Tell how many lines in the following entries include the word "will", giving the figure alone.

Items listed in a dataset:
____

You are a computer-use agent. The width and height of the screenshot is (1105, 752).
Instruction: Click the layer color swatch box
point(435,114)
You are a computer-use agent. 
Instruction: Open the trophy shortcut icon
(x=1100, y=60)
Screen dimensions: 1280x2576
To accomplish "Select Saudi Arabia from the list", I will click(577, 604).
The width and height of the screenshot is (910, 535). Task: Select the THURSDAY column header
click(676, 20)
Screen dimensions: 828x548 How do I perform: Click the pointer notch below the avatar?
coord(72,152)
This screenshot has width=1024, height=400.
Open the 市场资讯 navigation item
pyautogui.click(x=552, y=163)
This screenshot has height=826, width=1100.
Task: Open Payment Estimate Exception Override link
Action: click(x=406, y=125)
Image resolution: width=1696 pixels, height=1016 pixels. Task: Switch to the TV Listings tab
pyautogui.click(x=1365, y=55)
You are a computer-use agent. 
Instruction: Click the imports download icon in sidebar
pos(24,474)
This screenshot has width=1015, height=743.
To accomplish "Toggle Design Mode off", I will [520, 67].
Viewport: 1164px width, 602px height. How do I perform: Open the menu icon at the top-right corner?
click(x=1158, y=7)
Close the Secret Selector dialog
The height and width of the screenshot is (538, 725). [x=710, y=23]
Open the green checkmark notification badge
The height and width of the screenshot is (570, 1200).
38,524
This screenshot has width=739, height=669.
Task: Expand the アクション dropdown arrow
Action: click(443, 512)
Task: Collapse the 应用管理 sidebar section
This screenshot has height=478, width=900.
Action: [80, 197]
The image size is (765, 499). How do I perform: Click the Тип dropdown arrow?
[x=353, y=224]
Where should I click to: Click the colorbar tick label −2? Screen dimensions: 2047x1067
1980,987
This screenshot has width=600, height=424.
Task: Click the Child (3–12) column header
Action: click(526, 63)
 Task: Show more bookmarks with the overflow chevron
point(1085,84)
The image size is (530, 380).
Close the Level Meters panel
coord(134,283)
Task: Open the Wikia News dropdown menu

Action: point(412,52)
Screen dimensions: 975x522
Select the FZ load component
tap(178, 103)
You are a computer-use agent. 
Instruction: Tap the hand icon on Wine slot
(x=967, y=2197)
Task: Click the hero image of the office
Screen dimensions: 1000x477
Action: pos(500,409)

____

__TASK OUTPUT__. 2